• _Problem to work on_
State only the number of lines below where the word "computer" is found.
[[ The data, beginning ]]
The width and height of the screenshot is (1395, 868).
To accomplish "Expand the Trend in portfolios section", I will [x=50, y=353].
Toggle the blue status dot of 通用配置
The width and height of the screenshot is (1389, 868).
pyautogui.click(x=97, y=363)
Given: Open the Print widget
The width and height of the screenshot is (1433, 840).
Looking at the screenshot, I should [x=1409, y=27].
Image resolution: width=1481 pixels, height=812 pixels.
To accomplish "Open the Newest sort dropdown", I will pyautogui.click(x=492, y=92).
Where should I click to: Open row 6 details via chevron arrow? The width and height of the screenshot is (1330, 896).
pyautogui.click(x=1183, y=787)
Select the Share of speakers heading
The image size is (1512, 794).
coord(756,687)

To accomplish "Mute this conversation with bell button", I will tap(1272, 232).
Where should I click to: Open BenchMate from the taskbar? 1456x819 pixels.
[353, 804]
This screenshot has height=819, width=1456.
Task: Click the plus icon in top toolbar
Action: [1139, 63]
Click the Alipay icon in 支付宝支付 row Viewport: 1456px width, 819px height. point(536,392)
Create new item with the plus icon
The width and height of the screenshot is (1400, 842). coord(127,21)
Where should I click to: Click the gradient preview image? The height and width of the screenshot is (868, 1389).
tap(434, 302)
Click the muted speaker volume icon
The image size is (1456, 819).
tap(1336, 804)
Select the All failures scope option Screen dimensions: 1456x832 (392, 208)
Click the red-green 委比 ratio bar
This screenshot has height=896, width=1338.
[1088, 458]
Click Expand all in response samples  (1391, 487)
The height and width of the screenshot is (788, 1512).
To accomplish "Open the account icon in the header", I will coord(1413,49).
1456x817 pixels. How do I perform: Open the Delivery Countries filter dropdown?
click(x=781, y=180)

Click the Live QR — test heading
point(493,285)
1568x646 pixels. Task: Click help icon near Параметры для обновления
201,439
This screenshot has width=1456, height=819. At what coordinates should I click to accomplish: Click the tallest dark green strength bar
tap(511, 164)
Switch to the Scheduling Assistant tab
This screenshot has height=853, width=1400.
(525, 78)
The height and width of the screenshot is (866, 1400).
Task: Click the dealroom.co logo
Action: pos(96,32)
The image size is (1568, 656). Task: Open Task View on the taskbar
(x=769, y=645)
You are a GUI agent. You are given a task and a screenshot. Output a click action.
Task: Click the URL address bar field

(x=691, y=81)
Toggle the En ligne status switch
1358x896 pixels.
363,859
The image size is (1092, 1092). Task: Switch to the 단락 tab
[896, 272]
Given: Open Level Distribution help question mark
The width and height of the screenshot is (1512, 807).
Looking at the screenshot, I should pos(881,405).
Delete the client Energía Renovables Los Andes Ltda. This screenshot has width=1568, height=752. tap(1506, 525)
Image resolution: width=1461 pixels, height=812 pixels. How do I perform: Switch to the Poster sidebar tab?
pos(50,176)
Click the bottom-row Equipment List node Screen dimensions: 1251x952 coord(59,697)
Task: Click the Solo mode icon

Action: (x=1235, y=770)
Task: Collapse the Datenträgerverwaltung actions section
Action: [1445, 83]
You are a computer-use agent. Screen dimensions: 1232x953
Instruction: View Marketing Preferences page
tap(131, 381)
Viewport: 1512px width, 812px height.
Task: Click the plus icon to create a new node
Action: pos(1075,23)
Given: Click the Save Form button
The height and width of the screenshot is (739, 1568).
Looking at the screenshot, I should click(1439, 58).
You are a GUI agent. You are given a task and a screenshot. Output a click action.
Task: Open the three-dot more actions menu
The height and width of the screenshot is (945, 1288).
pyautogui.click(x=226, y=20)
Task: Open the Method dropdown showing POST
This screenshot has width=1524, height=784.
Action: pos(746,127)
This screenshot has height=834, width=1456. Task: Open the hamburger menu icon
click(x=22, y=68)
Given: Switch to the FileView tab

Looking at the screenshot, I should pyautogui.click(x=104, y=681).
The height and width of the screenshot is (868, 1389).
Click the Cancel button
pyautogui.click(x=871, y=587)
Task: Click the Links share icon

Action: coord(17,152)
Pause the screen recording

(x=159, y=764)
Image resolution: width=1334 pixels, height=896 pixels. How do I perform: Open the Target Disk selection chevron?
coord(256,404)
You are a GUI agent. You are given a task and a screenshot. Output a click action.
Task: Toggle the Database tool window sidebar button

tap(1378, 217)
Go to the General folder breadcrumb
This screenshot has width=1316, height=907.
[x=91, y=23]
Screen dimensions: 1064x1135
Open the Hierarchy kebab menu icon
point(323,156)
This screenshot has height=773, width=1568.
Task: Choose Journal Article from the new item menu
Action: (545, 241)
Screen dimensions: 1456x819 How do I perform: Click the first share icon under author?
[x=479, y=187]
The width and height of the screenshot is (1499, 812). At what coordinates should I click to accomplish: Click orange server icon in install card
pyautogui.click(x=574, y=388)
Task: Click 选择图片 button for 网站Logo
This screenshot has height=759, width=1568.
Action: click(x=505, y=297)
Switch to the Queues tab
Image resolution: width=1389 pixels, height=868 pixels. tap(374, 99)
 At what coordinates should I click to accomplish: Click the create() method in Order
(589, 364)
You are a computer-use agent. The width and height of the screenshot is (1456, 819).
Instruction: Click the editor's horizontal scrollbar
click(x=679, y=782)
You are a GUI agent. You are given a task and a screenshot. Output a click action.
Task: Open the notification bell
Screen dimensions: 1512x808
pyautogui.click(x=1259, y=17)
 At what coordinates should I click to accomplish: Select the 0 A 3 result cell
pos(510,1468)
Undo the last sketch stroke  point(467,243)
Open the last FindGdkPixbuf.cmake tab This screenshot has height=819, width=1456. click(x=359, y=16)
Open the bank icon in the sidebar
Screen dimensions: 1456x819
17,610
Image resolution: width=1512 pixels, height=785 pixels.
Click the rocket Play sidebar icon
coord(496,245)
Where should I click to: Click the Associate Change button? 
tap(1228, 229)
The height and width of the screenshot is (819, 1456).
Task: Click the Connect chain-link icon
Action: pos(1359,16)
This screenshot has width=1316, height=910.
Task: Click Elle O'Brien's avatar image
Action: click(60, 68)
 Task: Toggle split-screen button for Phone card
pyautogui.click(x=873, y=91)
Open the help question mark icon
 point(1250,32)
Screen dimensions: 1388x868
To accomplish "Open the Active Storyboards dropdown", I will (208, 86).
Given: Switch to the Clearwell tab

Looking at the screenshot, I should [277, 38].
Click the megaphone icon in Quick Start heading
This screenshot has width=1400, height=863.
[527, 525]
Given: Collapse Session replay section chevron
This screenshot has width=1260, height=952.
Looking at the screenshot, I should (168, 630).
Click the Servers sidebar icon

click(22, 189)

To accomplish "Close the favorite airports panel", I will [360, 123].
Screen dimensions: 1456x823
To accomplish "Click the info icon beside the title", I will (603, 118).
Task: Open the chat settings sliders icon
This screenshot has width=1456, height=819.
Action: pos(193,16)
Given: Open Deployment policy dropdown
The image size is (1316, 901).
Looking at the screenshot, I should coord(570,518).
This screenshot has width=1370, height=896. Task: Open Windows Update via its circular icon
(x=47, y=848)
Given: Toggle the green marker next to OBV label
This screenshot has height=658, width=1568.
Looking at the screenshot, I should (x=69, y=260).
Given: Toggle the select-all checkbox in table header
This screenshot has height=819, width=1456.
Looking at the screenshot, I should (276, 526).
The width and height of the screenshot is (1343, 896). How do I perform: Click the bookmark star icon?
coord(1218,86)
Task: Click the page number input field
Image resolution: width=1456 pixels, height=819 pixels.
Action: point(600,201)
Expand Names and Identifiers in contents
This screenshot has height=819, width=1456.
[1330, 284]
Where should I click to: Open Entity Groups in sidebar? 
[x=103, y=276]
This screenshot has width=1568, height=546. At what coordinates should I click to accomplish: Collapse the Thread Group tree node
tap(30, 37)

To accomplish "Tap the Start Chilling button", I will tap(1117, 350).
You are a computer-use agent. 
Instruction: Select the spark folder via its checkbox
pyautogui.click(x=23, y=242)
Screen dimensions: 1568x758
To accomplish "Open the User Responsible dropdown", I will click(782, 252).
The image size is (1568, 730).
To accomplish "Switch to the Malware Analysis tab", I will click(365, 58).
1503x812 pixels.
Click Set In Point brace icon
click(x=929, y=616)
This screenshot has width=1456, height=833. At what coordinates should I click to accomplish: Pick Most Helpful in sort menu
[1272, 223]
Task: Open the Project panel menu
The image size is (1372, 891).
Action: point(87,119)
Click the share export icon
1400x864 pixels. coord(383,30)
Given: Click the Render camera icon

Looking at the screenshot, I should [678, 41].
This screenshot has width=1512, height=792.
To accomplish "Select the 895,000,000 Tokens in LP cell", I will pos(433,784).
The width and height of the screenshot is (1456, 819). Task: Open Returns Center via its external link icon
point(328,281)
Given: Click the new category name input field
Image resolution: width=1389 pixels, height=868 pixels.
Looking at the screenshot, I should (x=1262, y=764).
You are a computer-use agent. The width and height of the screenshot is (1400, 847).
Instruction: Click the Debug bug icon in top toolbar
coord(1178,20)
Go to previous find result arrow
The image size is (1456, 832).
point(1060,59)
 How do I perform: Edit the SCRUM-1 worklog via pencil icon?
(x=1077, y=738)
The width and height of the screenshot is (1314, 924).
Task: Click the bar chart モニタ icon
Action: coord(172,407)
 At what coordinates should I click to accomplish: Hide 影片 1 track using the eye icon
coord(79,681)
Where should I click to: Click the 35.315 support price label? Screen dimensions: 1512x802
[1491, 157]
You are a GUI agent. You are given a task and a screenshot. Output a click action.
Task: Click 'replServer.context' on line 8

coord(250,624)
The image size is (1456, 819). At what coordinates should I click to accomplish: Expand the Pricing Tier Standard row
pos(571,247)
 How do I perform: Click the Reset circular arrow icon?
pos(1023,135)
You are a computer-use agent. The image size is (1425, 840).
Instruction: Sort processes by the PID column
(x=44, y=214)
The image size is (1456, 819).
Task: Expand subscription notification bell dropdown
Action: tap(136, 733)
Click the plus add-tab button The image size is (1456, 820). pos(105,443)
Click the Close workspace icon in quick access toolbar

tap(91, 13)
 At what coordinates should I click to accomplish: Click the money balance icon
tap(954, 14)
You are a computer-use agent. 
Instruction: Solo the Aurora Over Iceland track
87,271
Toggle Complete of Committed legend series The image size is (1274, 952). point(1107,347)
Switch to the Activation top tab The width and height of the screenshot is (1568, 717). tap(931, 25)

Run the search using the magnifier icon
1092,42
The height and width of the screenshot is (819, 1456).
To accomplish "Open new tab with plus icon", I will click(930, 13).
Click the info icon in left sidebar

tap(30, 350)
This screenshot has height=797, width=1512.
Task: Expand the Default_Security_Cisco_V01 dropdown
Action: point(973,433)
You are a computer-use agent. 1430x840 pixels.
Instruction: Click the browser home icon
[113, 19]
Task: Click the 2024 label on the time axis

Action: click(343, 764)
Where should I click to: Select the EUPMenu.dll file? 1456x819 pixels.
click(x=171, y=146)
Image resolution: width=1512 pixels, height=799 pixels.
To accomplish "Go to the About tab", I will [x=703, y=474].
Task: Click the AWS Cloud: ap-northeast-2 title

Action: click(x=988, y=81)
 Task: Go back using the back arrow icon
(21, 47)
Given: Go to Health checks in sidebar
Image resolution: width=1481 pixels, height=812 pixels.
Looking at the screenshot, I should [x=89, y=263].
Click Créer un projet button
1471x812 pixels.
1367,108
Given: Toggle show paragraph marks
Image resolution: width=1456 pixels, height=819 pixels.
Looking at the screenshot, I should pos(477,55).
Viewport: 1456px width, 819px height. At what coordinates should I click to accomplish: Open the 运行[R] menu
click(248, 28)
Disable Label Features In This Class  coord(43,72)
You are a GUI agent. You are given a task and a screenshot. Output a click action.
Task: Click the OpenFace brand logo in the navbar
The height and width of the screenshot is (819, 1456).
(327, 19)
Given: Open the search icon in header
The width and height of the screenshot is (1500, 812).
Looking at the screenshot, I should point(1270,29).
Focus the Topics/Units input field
[[ The data, end ]]
• _Task response_
7